[Task to complete] Could you carry the piece on MIG welding sheet metal forward from its final sentence?

[Document]
MIG welding is one of the most appropriate methods used for sheet metal. This method is favorable as it leaves room for beginners to practice and get better. Namely, it leaves you some room for error that can be fixed with experience or by using some tips and tricks. The biggest mistake a welder can make is to blow a hole in the panel. This can happen due to inexperience or because turning the heat up too high.

Either way, there are certain things that a welder needs to be aware of when MIG welding sheet metal.

image of a welder doing a MIG weld on a sheet metal

The most obvious advice for a MIG welder is to use the smallest wire diameter as possible. A smaller ire requires less heat to melt and at the same time does not heat the metal as much as you would with a thicker wire. Additionally, using a smaller wire will enable more control over a weld bead and will also allow you to recover from mistakes in an easier way because of the deposition rate.

As a rule, when MIG welding sheet metal, never use a body filler metal that is thicker than the base metal. It is recommended that a welder should use  .023- or .024-inch wire for light gauge sheet metal work. However, if you are dealing with materials that are 18-gauge or thicker, one should be able to use .030-inch welding wire. As for mild steel, wires such as  ER70S-6 are recommended for use as they have a weld buddle that wets out nicely.

As for shielding gas, a higher argon-based gas is recommended. The best one to use is a mixture of 75% argon/25% carbon dioxide. The best thing about argon is that it carries less heat than CO2, which further results in less spatter.

Furthermore, if you plan to weld stainless steel ER308, ER308L and ER308LSI welding wire are best used. But, in the case of 316L stainless, you will need to incorporate a 316L wire. For these types of materials, a tri-gas mixture is recommended, which consists of 90% helium, 8% argon and 2% CO2.

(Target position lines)
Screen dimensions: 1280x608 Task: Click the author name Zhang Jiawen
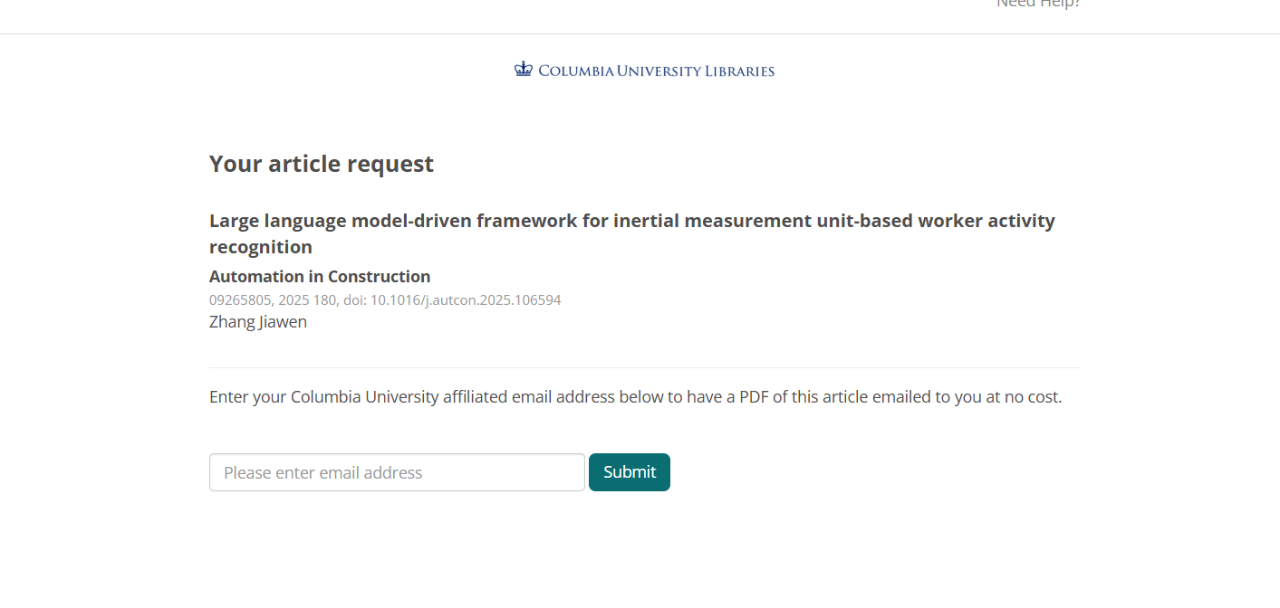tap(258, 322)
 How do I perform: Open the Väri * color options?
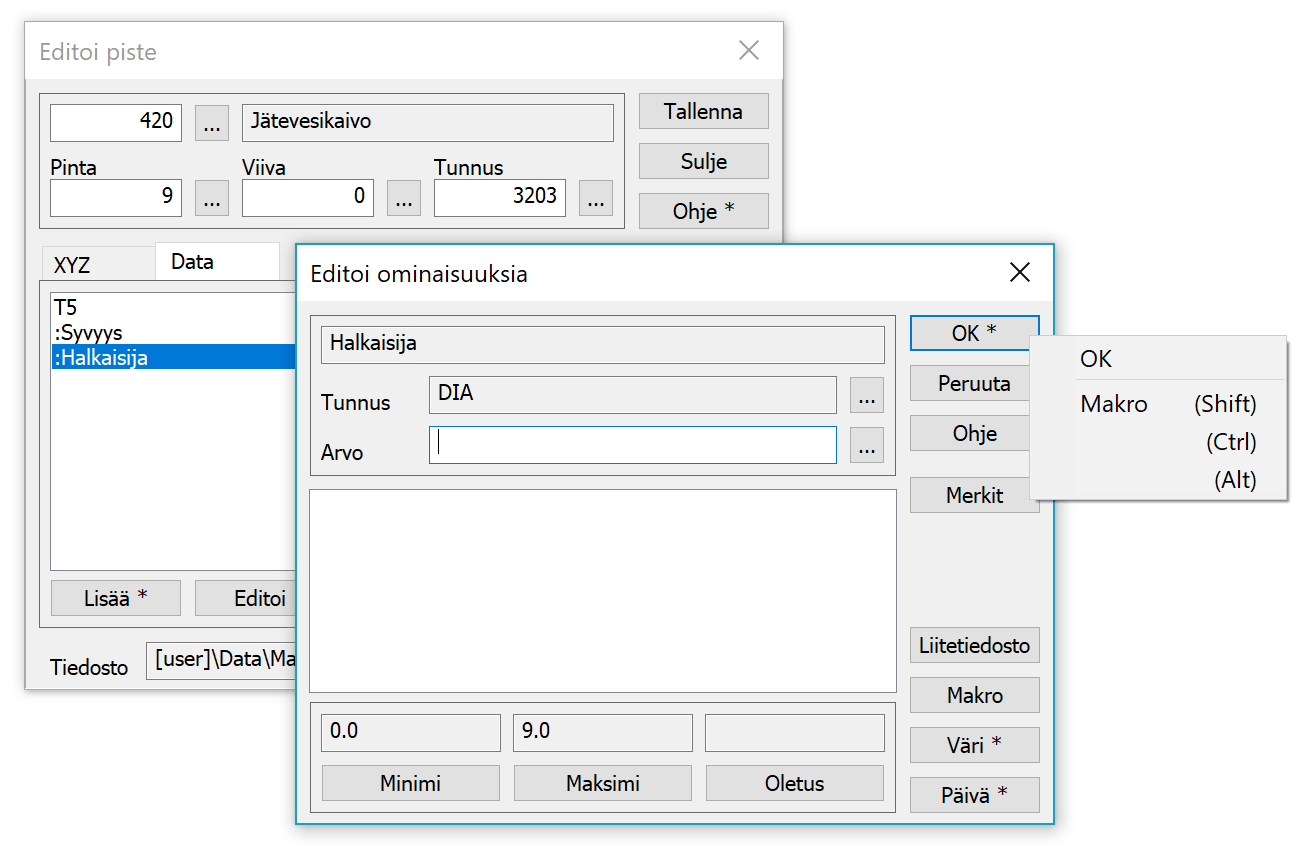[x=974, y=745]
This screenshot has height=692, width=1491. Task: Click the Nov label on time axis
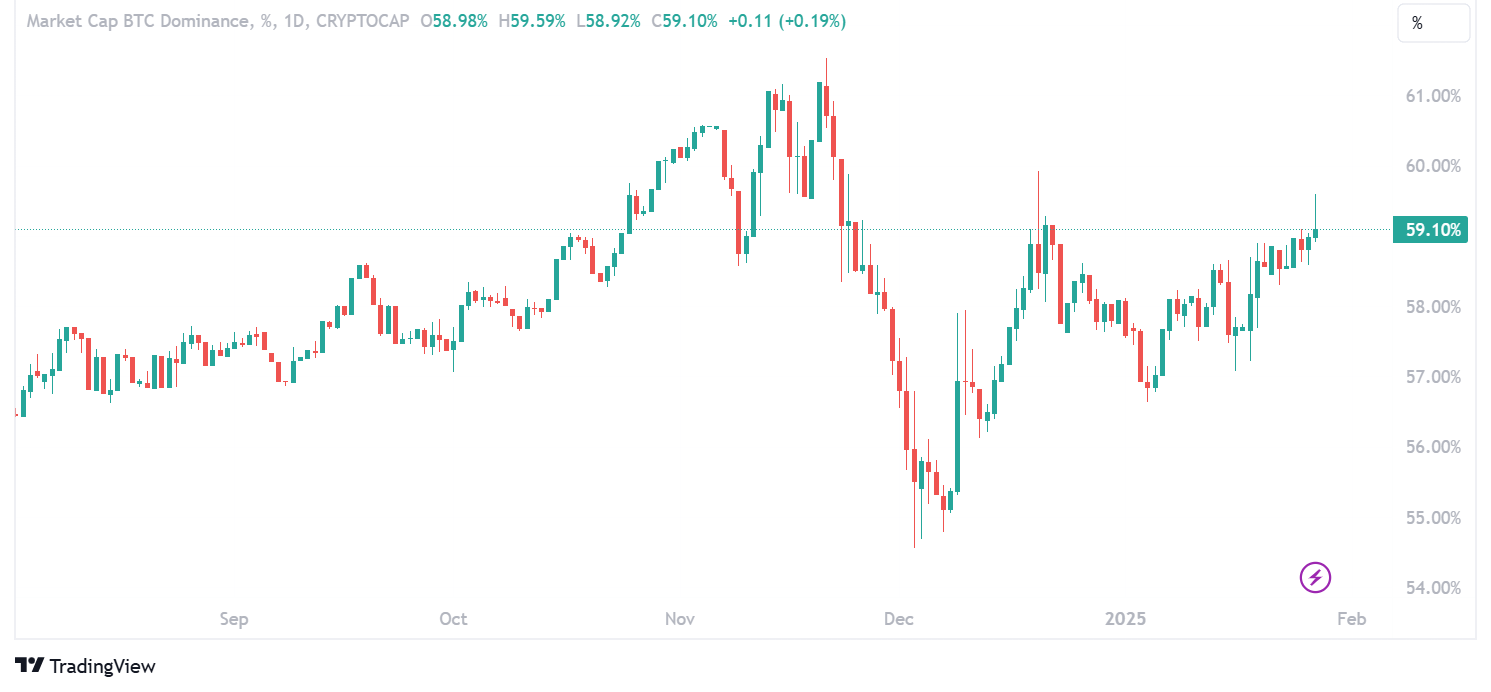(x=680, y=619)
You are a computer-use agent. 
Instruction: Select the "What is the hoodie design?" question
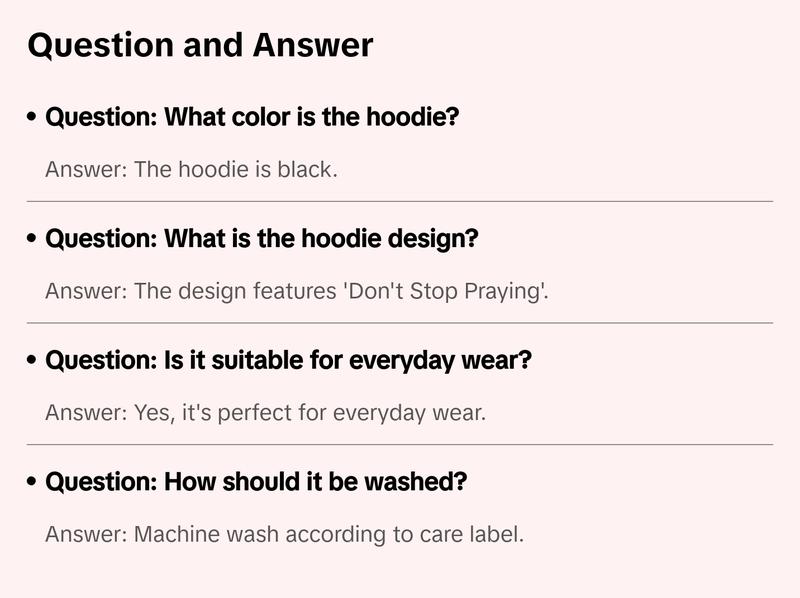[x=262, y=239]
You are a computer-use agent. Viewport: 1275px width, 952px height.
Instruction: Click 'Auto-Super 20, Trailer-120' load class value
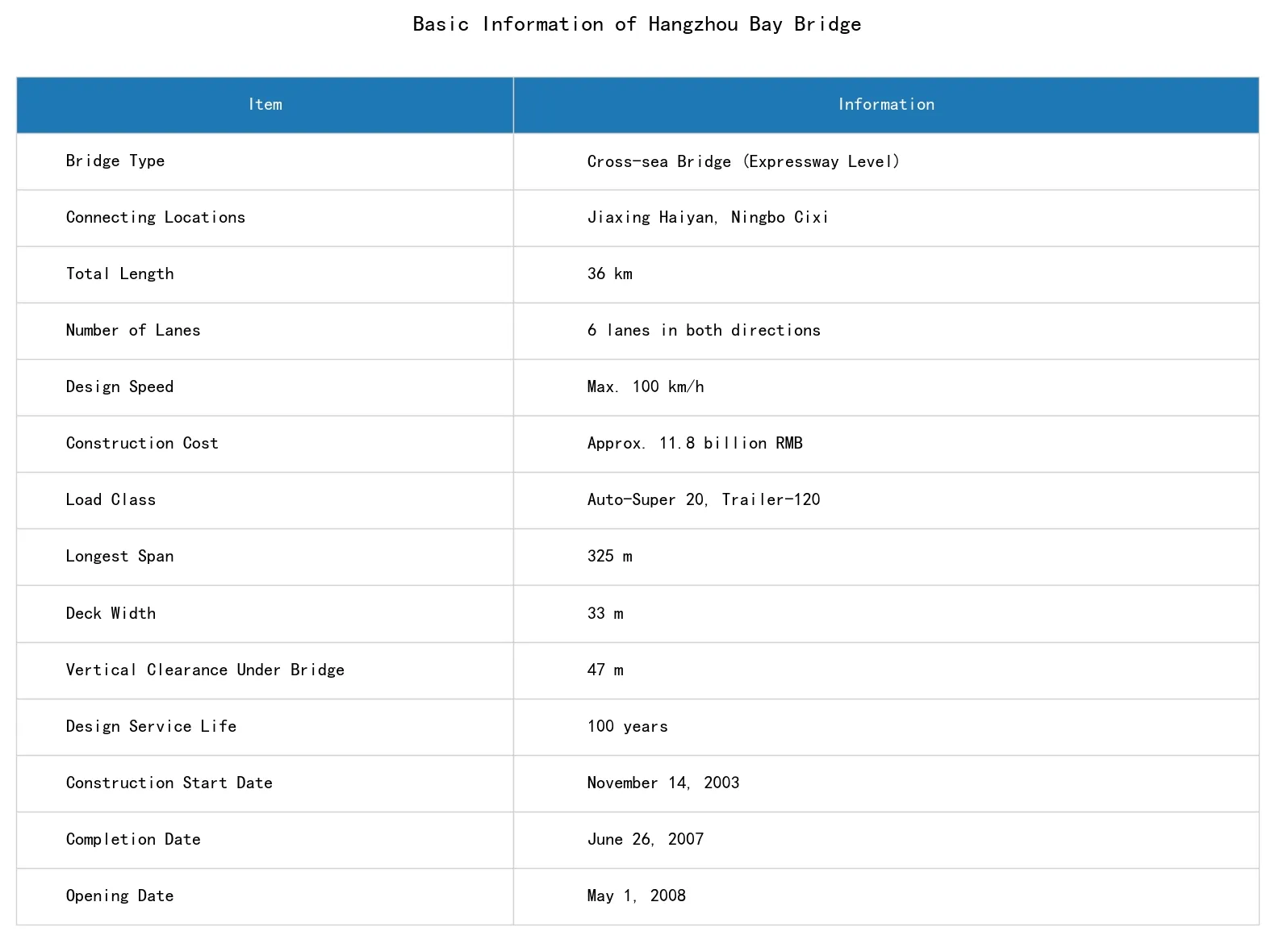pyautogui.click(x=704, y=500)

[Response]
Finally, if you are welding sheet metal with solid wires, an electrode positive one is recommended or one with reverse polarity. But keep in mind that thinner material like sheet metal should not be welded with flux-cored wires. These types of wires put more heat on the base metal and can result in distortion and unwanted mistakes.

Sheet Metal MIG Welding Tips

  • Infinite Adjustability: If you are for some reason, not able to use a MIG welding machine, it is important to acquire one that possesses infinite adjustability. This means that you can adjust the wire speed or voltage in almost any configuration. That way you can easily adjust to the thickness of the metal you are working on.
  • Quick & Short Welds: Never try making one long bead, as one would make with heavier materials. Thus a MIG welder should make short and quick stitch welds when working on thinner materials. Long beads require more heat so there is a greater chance of burning through the material or warping it.
  • Practice: Practice makes perfect and in the case of thinner materials, one really has to be. Try using a piece of scrap metal of the same thickness as the one you are getting ready to weld. Properly adjusting your MIG welder is key and you will avoid burning holes.
  • Use thinner wire: Novice welders should understand that thinner wire needs to be used when MIG welding sheet metal. Thicker welding wire also means more heat which will result in you damaging the panel you are welding.
  • Keep the Stick Out Short: The MIG wire stick out is important for welding any type of material but is especially important for thinner materials. Holding the tip too far from the surface will require the wire to come out too much so it can touch the metal. Extra wire will cause the voltage to drop before it gets to the surface. This will also cause the heat of the welding arc to drop as well.
  • Butt welds instead of lap welds: Lap welds are only good when you need things to be done fast. But in the long run, they are susceptible to moisture from the backside. That is why a butt weld is a much better option. especially for MIG welding. Their greatest advantage is that they withstand stress much better than any other weld joint. Make sure to fit the patch panel perfectly and leave a gap of 1/32″ between the body panel and the patch.
  • Tack welding; A thin metal panel is a lot harder to fit up. So tack welds are a good way of holding the panel together during the welding process. A tack weld of an inch apart is more than enough and tack welding can be more than helpful with MIG welding.
  • Leave a gap: When MIG welding a patch panel on your car body panels you should think of leaving small gaps between the patch panel and the original metal. During the welding process the metal will get hot and the gap a welder leaves will compensate for the expansion that occurs. You can test fir the panel first with an even 1/16″ gap around the patch. The weld puddle will fill in the gap that you have left.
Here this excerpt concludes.